Lost Jacksonville: The Row

May 6, 2014 55 comments Open printer friendly version of this article Print Article

The Garden District in New Orleans has St. Charles Avenue, Monument Avenue graces Richmond's Fan District, and 3rd Street anchors Old Louisville. Today, Metro Jacksonville takes a step back in time to share the story of a similar residential district that no longer exists: The Row.

The Cummer residence in 1901. Image courtesy of the Florida State Archives.

Today, office buildings of various sizes dominate Riverside Avenue between Five Points and Brooklyn. During the late 19th and early 20th century, this seven block strip was known as "The Row." Stretching from Margaret to Edison Streets, The Row consisted of 50 mansions lining both sides of Riverside Avenue. It also included a linear park in the median of Rosselle Street, connecting Riverside Avenue with the riverfront two blocks east.

746 Riverside Avenue in 1949. Image courtesy of Florida State Archives.

Despite being exclusive, it was an environment tailored to the city and industry surrounding it. According to Riverside Remembered, it was pretty common to also see wranglers on horseback herding cattle through The Row enroute to a slaughterhouse in nearby Mixon Town.

A cluster of bordellos (houses labeled "F") at the intersection of Riverside Avenue and Date (Edison) Street in 1913 Sanborn map.

With the city rapidly urbanizing in the years following the Great Fire of 1901, the district did not last long. By 1913, the atmosphere of the Row's northern end had changed. Six bordellos were in operation at the intersection of Date (Edison) Street and Riverside Avenue. Additionally, that same year Philadelphia-based Lubin Manufacturing Company opened a silent film movie studio across the street from The Row's bordello district. Here, Oliver Hardy began his acting career, working for Lubin during the day and as a cabaret and vaudeville singer at night.

YouTube clip of Oliver Hardy starring in the 1916 silent film, Bouncing Baby. The city scene was filmed in the streets of early 20th century downtown Jacksonville.

The Row continued to lose its luster as an upscale residential district with the development and popularity of Avondale and Ortega during the Florida Land Boom. By the end of World War II, the commercialization of Brooklyn had literally erased The Row, north of Riverside Park Place.

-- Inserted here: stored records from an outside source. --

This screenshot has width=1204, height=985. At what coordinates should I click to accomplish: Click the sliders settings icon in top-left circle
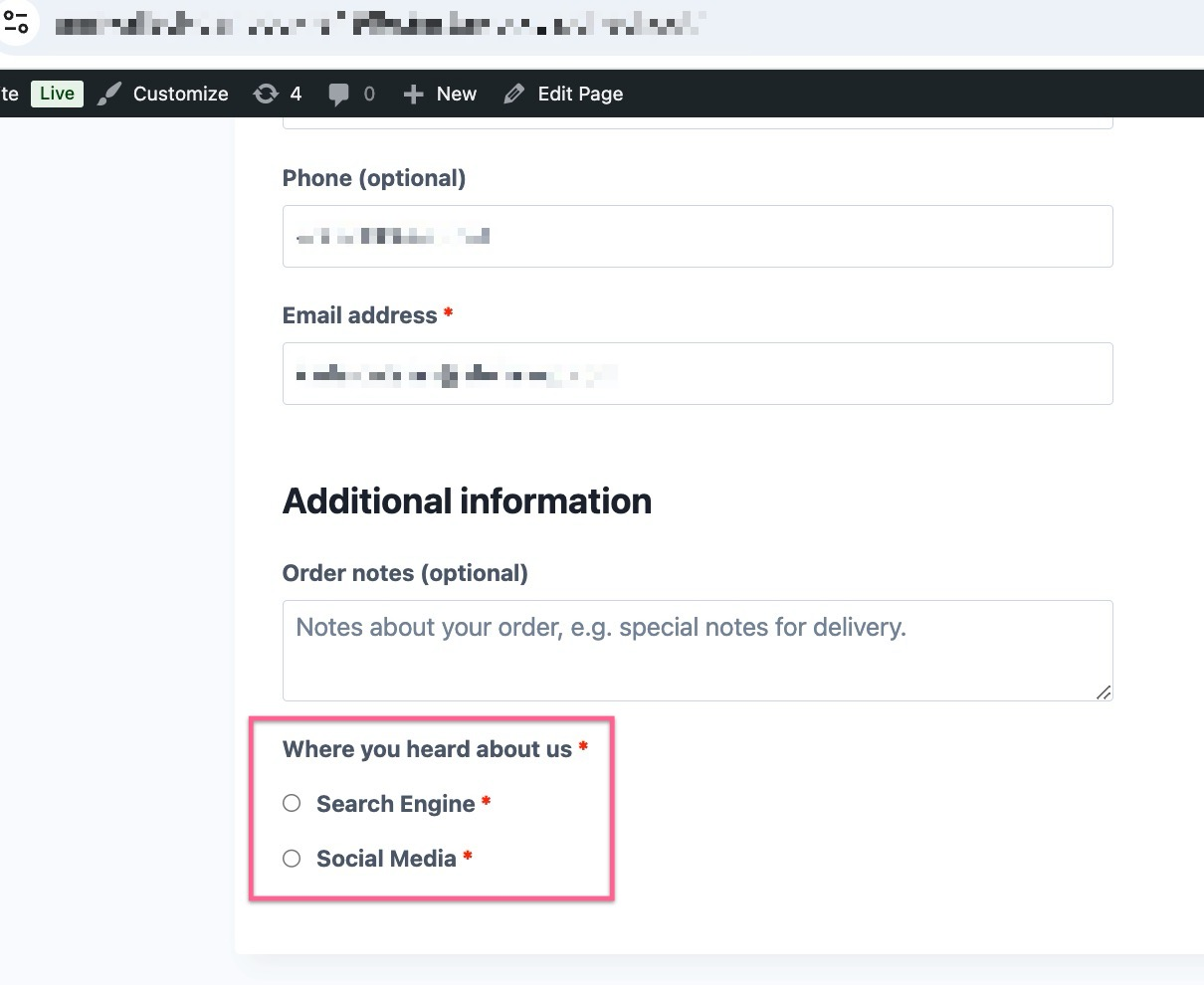pos(18,22)
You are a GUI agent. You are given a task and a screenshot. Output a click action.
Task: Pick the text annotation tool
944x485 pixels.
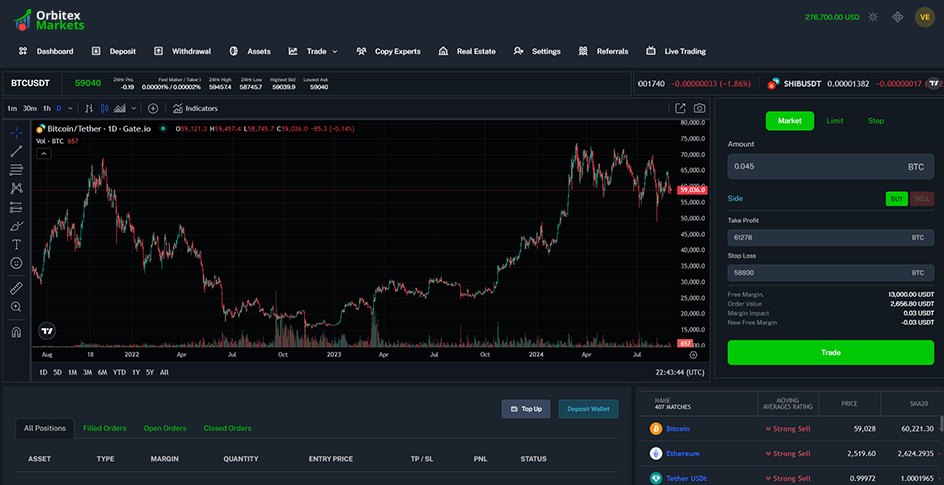[16, 244]
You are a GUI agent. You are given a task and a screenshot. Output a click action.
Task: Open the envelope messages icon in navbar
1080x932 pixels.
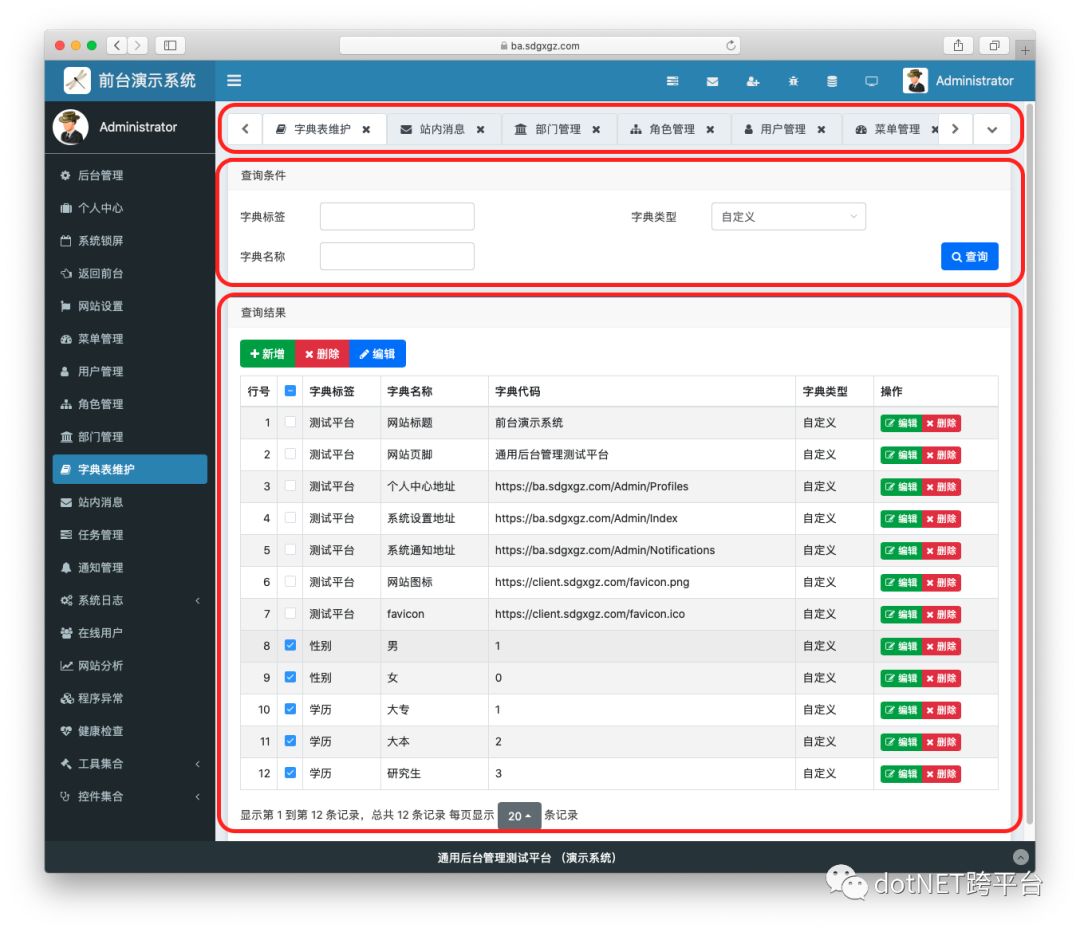(x=712, y=82)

Where elegant residences had once lined Rosselle Street's linear park, a Packard automobile dealership, the offices of Standard Oil and the Peninsula Life Insurance Company now stood.

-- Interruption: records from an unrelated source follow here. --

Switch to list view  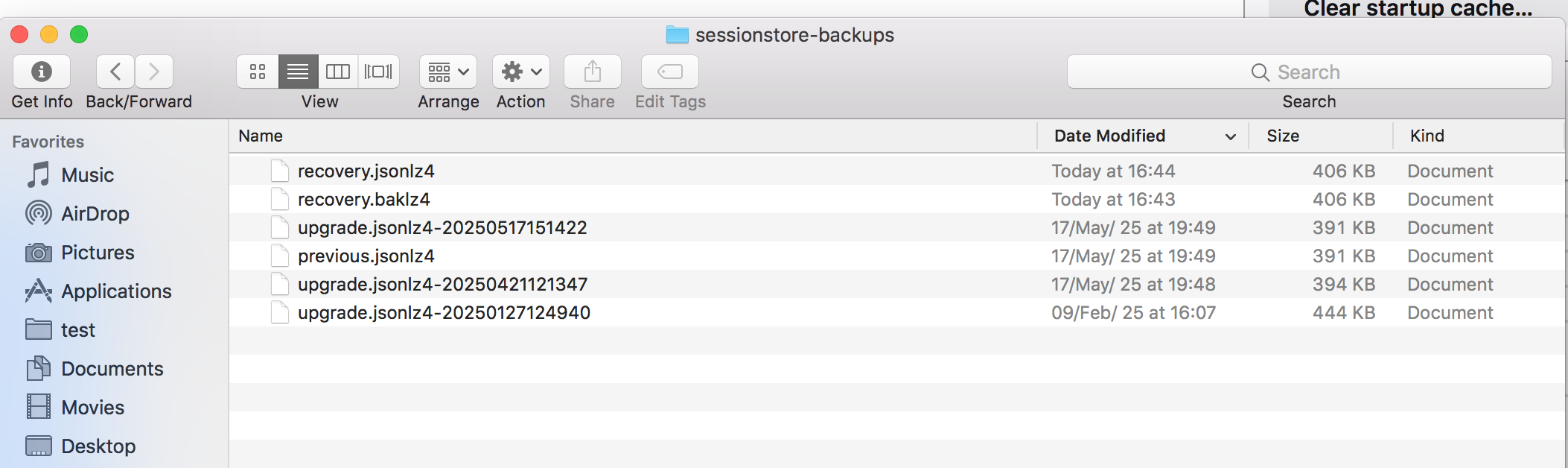tap(298, 72)
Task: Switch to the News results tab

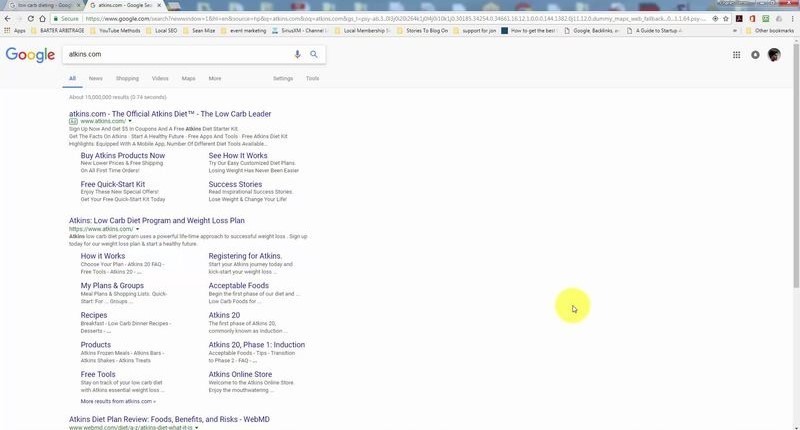Action: pyautogui.click(x=95, y=78)
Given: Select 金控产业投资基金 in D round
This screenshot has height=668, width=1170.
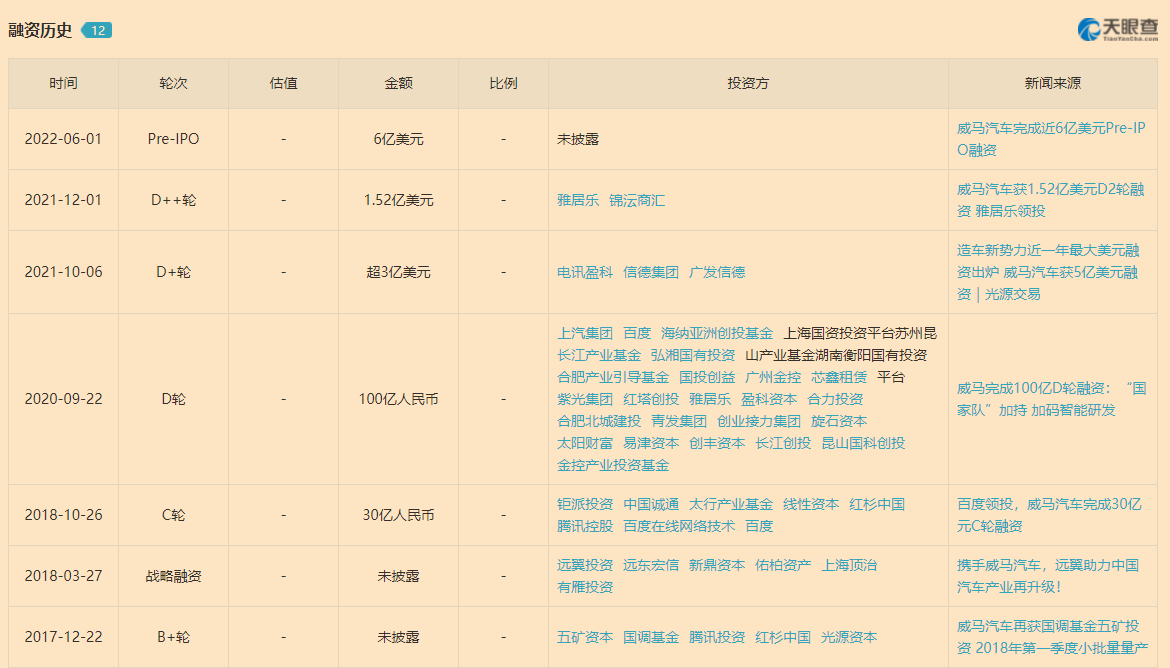Looking at the screenshot, I should tap(613, 465).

During the mid-1950s, more structures in the vicinity of Gilmore Street were removed for what would eventually become known as the Fuller Warren Bridge and Interstate 95. Additional demolition of The Row's mansions, south of the Fuller Warren continued in the following decades of the 20th century.

Today, the exclusive Row is no more. Many of the uses that replaced turn-of-the-century mansions are gone as well. For example, the motion picture studio that launched Oliver Hardy's famed acting career is now the parking lot for Fidelity National Financial, while bordello district is the site of Florida Blue. Furthermore, property that contained the majority of The Row's remaining residences has become office buildings or surface parking lots serving them.

However, not all is lost. Culturally, The Row lives on through the Cummer Museum of Art and Gardens and the Museum of Science and History (MOSH).  The Cummer was established in 1958, when art collector, garden enthusiast, civic leader, and The Row resident Ninah Cummer bequeathed the art collection and riverfront home, which she owned with her husband Arthur, to create an art museum. Today, the museum has grown to feature a permanent collection of nearly 5,000 works of art and historic gardens on a riverfront campus that attracts 110,000 annual visitors to the area.

The Jacksonville Children's Museum at 1061 Riverside Avenue in 1967.

The Jacksonville Children's Museum began in 1941. In 1948, the museum moved to a Victorian house on the Row at 1061 Riverside Avenue (Lomax and Riverside). In 1969, a new museum building, designed by architect William Morgan, opened on the St. Johns River in downtown's Southbank. In 1977, it became the Museum of Arts & Science, and in 1988 it became the Museum of Science & History (MOSH).

Architecturally, two of The Row's original dwellings near Memorial Park, at 1521 and 1541 Riverside Avenue, still stand providing a visual glimpse into urban Jacksonville's amazing history.

The Gilmore Street Bridge on February 15, 1954. Image courtesy of the Florida State Archives.